*** AVAILABLE RECORDS Section Begins ***

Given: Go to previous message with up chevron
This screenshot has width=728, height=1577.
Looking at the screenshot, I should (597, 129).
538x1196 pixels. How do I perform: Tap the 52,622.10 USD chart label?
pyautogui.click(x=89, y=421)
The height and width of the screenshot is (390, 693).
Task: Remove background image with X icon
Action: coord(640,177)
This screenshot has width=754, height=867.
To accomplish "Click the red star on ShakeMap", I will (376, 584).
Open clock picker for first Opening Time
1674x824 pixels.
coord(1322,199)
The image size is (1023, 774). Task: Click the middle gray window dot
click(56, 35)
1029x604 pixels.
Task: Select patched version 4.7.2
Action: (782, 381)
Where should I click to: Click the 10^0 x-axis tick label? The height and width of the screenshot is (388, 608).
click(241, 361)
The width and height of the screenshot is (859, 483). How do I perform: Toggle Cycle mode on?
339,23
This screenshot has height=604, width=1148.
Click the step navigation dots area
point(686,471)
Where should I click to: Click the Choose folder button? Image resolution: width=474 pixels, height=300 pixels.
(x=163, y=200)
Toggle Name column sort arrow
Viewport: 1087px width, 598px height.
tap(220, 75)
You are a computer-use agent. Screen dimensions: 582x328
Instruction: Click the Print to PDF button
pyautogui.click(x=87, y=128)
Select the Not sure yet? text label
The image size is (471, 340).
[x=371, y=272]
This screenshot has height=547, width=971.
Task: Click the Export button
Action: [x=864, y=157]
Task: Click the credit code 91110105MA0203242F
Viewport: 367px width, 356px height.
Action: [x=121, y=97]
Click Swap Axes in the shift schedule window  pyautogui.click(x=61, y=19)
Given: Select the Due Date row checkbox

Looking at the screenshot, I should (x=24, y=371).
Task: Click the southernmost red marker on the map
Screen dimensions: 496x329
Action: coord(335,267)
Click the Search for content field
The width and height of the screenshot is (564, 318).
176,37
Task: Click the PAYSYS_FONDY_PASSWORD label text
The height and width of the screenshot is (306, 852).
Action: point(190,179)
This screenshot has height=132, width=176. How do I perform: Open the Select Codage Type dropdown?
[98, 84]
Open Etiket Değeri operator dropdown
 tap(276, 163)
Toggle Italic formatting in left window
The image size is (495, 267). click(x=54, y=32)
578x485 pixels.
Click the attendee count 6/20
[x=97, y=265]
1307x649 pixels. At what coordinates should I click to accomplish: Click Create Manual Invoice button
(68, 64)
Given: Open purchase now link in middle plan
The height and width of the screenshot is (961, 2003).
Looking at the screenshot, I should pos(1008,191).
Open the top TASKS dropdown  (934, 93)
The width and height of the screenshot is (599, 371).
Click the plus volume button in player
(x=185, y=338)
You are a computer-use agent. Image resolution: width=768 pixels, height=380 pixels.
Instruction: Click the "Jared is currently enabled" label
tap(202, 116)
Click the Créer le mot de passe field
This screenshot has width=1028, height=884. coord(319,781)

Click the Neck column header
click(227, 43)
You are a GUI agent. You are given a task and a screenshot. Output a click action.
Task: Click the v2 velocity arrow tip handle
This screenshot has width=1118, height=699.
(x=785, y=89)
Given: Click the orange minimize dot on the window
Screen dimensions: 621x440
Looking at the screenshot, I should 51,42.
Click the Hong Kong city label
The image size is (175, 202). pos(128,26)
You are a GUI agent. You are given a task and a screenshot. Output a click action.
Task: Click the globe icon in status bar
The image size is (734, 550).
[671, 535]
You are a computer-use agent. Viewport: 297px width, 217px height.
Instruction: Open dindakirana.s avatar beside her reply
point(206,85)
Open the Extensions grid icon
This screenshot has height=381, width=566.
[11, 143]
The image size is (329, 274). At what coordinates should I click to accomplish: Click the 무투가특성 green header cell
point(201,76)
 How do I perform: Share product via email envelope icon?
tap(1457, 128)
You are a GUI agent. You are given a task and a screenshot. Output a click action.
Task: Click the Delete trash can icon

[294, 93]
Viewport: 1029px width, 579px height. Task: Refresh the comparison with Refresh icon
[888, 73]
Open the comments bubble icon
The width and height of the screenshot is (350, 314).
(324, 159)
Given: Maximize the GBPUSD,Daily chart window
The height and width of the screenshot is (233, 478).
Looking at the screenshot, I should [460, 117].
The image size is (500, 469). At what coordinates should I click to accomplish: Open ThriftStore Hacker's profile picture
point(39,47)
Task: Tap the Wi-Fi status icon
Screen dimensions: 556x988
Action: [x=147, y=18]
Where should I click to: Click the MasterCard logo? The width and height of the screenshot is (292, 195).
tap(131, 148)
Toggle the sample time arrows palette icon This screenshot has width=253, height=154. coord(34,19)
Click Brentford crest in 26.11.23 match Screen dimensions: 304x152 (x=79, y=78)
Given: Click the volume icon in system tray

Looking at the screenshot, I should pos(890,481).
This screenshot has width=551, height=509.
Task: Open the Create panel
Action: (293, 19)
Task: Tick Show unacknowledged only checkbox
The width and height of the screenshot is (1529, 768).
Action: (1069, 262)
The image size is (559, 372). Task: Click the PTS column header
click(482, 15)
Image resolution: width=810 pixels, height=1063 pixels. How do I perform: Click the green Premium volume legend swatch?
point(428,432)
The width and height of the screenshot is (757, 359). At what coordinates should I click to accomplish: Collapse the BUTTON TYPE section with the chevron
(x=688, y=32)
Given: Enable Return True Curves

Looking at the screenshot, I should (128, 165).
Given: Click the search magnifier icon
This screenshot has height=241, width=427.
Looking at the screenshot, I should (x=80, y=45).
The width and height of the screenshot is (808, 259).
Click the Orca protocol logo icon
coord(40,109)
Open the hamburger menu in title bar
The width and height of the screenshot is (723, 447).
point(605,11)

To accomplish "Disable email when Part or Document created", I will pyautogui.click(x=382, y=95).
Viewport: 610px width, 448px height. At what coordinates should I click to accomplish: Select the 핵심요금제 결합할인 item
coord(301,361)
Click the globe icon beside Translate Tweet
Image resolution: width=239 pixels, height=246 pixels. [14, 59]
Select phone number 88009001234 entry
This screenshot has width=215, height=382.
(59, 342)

*** AVAILABLE RECORDS Section Ends ***

TASK DIRECTIONS –
Please copy the lines in the records above between the one holding "Given: Click the volume icon in system tray" and the one holding "Given: Click the search magnifier icon", inclusive, exactly and with no other line.

YOUR RESPONSE –
Given: Click the volume icon in system tray

Looking at the screenshot, I should pos(890,481).
This screenshot has width=551, height=509.
Task: Open the Create panel
Action: (293, 19)
Task: Tick Show unacknowledged only checkbox
The width and height of the screenshot is (1529, 768).
Action: (1069, 262)
The image size is (559, 372). Task: Click the PTS column header
click(482, 15)
Image resolution: width=810 pixels, height=1063 pixels. How do I perform: Click the green Premium volume legend swatch?
point(428,432)
The width and height of the screenshot is (757, 359). At what coordinates should I click to accomplish: Collapse the BUTTON TYPE section with the chevron
(x=688, y=32)
Given: Enable Return True Curves

Looking at the screenshot, I should (128, 165).
Given: Click the search magnifier icon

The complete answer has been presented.